In fairness, most of the people who complete the Three Peaks Challenge have a great time, behave responsibly, and raise large amounts of money for charities of choice in the process. And no one wants to do down the feeling of achievement experienced by the Challengers themselves. It’s also important to get things in perspective.  Precise numbers are difficult to obtain, but estimates for how many take part in the Three Peaks Challenge annually are put at 30,000 at the most – compared to around 700,000 visitors to the three mountains combined.

Those numbers may be significant in the confines of Wasdale, as buses squeeze through the narrow roads and empty loads full of chattering people at 4am in the silent valley, with only a few temporary toilets to meet their needs after the long drive down the M6 (the Lake District National Park Authority installed these toilets in 2010 but has yet to replace them with permanent ones.) And there is an argument that Three Peaks Challengers, many of whom will be having their first (and possibly only) experience in the hills, lack the ‘mountain sense’ of other walkers.


But against the wider background of visitor pressure on the mountains involved, only a portion of the damage done can be attributed to Three Peaks Challengers. This is a point often made by leaders of organised Three Peaks Challenges when the prospect of restrictions or other special measures is mooted – why should one particular event be singled out when it makes up only a portion of the overall problem? A balmy August Bank Holiday this summer saw a minor media flurry as pictures of nose-to-tail processions of people making their way up Snowdon led to headlines of ‘Rush hour at Mount Snowdon’ [sic] and reports of queues for the summit. Among the day-trippers, tourists, stag parties, hen dos, casual walkers and people who’d just hitched a lift on the railway thronging the summit on that day, how many of them were Three Peakers? Probably only a tiny fraction.
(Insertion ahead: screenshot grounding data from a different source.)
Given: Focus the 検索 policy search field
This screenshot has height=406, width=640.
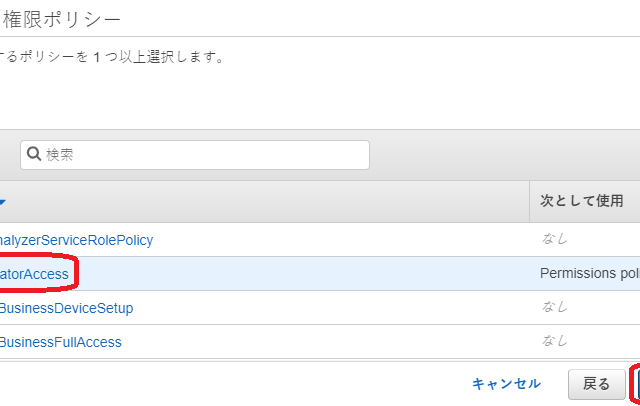Looking at the screenshot, I should point(200,154).
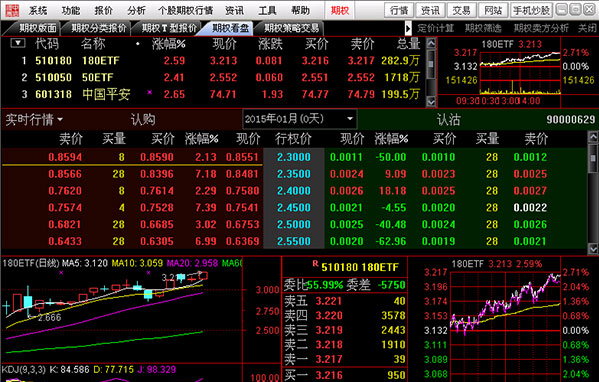Click the option chain scrollbar down arrow
The height and width of the screenshot is (382, 599).
(x=593, y=249)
The Three Peaks has perhaps become symbolic of wider concerns over visitor pressure, over and above its actual impact. For the BMC, as with the organisations above, dealing with this pressure – whether caused by Three Peakers or other folk – can represent something of a quandary; how to most effectively balance the spirit of access for all with the need to safeguard the fragile mountain environment. As Ed Douglas explained in a BMC article sparked by pictures of the Snowdon summit crowds, striking this balance can be a complex business. The freedom of the fells is a principle we all cherish, and calling for bans or restrictions on certain types of activity is incompatible with it.


Authorities, charities and organisations concerned with the knock-on effects of the Three Peaks, including the BMC, have instead adopted a policy of education and mitigation – reinforcing paths up the mountains to minimise erosion, placing toilets and facilities at their base, and working with charity fundraising bodies to ensure good standards are followed in the organisation of Three Peaks events, to name a few. The BMC is playing its part in a number of ways; producing skills guidance to help advise participants in safety basics, working with safety partnerships in Wales and helping to fund footpath repairs on Scafell Pike through our Access and Conservation Trust (ACT), to name a few.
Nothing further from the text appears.